My reading goal for the month of February is to read as many books by black and biracial-identifying authors as  possible in honor of Black History Month. THAT HAIR was one of the books I had selected to read because it's about a woman living in Portugal of dual Portuguese and Angolan ancestry, and the entire book is a semi-autobiographical account of how her hair ties into these identities and her memories of growing up biracial in 1980s Europe.

There were some things about this book that I really liked. I went to Portugal last year on vacation, so it was incredible to see the places I went to brought to life again by someone who lives there. The writing in this book is gorgeous, which is also a nod to the translator who worked on this, because nothing crushes prose or renders it chunky like a bad translator. I also thought this book brought up a lot of interesting concepts about identifying as biracial, especially since it's from a European perspective, and she talks about facing acceptance and racism in Europe.

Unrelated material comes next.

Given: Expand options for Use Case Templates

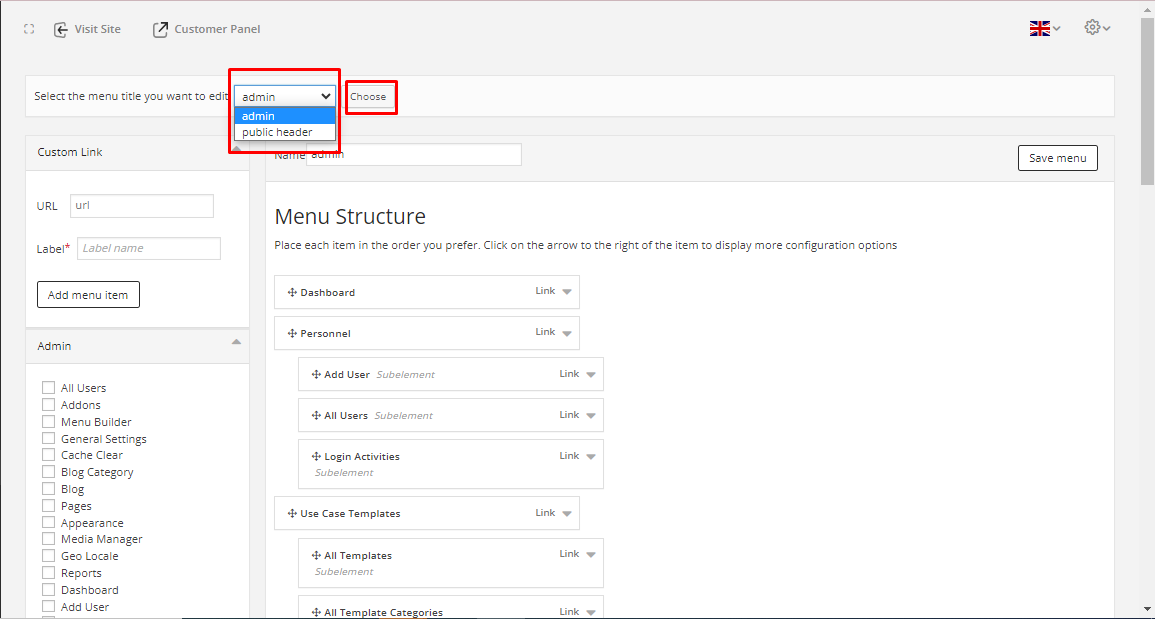Looking at the screenshot, I should pos(567,514).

The element that made this book a really tough read for me is that it's told in these long, meandering stream of consciousness blocks that take up whole pages. I've never really been a fan of that narrative style, no matter who's writing it-- I get distracted pretty easily as a reader, so it makes it very, very hard for me to follow along with the "narrative." There really isn't much of a "plot." This is told in, again, semi-autobiographical format, and each "chapter" serves as a section taken from the narrator's life, pertaining in some way to her identity or hair or both.

I don't think this is a bad book and I think for some people, it's going to be an incredibly good book. For me, however, it wasn't really a great fit. And this doesn't have anything to do with the content, which I thought was interesting, but the medium through which it was told. I had so much trouble following along that even though the writing was pretty, I ended up feeling bored by the disjointed narration.

Thanks to the publisher for sending me a copy in exchange for an honest review!